Somehow this conversation drifted to theology, where the sociologist of the two said believers cannot do academic theology because they already have the answer. I said that is a criticism but you have theologians who are believers. They do theology from the inside; a critical approach. I said theology is not religious studies. Religious studies looks at it all from the outside. It's the phenomenology of religion - relates to RE in schools too. I said of my online friend who expresses Kantian like personal experience and also examines the texts as texts, positions that don't relate well to each other. That's theology. I said I do theology but it is more open ended.

Meanwhile we noted the higher number of women in the pub than usual, and the sociobiologist said that if he was more sober he'd have given me a better argument.
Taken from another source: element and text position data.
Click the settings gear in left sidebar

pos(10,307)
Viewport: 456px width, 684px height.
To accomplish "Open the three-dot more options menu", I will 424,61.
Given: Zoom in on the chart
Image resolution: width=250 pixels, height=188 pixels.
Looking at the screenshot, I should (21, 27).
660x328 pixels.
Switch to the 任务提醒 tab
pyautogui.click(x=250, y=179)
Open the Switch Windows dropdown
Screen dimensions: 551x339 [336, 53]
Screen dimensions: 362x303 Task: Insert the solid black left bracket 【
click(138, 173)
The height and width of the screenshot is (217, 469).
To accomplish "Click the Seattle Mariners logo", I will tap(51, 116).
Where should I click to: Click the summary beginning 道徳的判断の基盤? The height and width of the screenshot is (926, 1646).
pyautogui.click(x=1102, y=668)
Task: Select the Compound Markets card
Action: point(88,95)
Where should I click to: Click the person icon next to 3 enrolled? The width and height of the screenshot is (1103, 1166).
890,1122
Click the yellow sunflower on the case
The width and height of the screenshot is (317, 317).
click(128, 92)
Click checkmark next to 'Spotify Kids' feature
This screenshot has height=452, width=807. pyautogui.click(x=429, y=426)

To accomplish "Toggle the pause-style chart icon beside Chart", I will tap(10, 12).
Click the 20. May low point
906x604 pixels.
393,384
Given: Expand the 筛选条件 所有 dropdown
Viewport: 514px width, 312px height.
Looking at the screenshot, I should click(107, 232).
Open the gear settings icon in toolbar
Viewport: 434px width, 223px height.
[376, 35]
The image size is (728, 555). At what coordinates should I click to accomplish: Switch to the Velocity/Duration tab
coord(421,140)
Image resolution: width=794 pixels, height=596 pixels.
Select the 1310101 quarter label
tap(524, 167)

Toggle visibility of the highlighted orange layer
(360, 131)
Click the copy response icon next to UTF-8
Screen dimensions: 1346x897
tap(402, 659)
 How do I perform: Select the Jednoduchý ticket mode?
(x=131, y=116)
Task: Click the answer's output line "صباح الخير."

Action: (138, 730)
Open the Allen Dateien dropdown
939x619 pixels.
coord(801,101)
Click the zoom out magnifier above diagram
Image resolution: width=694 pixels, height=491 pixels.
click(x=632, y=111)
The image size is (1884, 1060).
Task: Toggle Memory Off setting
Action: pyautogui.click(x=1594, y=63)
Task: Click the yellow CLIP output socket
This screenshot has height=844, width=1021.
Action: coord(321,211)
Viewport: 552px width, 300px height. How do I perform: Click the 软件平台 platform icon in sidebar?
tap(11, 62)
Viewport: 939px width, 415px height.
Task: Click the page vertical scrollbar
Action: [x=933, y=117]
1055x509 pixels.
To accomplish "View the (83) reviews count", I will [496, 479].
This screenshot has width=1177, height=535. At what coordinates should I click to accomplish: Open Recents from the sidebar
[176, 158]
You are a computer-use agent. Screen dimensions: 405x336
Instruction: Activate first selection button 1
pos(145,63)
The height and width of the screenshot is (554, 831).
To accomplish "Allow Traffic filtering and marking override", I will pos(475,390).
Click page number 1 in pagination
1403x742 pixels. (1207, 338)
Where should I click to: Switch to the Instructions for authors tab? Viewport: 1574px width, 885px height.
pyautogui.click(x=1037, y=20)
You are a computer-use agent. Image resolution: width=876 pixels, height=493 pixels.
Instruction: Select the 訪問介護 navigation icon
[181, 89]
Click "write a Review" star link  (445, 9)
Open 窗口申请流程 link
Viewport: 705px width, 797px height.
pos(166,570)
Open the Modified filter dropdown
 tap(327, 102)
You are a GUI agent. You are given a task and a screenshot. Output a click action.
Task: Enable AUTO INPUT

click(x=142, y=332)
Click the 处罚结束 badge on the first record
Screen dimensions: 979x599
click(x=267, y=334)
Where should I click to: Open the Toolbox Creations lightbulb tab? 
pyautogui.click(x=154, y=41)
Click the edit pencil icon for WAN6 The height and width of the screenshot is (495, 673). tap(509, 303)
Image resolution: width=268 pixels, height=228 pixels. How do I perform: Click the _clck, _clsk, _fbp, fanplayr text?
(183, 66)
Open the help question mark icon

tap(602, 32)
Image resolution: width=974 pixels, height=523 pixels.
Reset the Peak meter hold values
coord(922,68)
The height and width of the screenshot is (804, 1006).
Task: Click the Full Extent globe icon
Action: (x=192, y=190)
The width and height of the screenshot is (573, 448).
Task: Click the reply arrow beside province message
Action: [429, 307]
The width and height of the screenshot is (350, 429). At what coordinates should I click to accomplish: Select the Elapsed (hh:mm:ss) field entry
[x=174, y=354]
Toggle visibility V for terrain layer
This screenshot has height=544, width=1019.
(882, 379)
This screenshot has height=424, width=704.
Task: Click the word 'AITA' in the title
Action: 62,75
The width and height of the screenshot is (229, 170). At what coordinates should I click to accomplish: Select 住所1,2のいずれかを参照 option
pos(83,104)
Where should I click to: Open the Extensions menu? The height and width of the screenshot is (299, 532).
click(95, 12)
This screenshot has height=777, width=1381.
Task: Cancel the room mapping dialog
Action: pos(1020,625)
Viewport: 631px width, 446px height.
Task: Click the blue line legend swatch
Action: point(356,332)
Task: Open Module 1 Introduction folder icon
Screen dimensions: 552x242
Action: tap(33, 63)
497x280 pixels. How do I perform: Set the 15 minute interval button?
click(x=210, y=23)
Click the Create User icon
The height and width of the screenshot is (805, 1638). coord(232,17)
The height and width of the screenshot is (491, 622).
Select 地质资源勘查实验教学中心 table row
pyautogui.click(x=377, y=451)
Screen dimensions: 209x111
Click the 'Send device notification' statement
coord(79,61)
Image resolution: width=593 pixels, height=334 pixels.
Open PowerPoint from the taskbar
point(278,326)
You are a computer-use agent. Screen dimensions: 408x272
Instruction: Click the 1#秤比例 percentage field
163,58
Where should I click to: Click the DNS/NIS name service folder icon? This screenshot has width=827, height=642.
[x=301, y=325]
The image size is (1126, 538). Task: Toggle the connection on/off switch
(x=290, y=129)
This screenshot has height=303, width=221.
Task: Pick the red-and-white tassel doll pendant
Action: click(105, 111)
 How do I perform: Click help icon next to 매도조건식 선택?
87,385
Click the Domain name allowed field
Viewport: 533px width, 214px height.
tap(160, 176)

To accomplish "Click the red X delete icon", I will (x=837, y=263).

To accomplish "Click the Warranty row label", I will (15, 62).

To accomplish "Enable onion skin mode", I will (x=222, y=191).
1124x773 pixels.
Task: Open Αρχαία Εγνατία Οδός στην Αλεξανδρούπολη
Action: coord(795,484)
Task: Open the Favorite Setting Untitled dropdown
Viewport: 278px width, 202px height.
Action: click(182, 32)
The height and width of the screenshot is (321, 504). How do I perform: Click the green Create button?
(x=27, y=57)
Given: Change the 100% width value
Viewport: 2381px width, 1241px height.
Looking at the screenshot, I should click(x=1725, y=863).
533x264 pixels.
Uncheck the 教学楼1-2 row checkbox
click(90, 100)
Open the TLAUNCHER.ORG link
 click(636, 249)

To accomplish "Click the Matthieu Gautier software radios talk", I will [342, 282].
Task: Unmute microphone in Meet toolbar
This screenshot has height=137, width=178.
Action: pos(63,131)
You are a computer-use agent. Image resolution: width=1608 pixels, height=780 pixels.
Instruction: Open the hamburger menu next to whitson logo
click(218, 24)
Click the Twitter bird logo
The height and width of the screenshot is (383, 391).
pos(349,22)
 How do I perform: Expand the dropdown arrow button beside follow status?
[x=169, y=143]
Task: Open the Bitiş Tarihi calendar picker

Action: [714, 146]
I was on soft drinks because I was driving. Our other compatriots were visiting Wales.

Clever people know that had I been teaching or properly academic, I'd not have jumped to Durkheim but gone first to Tonnies and all that about the Gemeinschafft and Geselleschaft, or community and association, that derives from rural and urban connections of interaction. But the 'sociologist' started from the Red Indians and was interested in the self, and so the social-individual conscience and anomie was the jump point.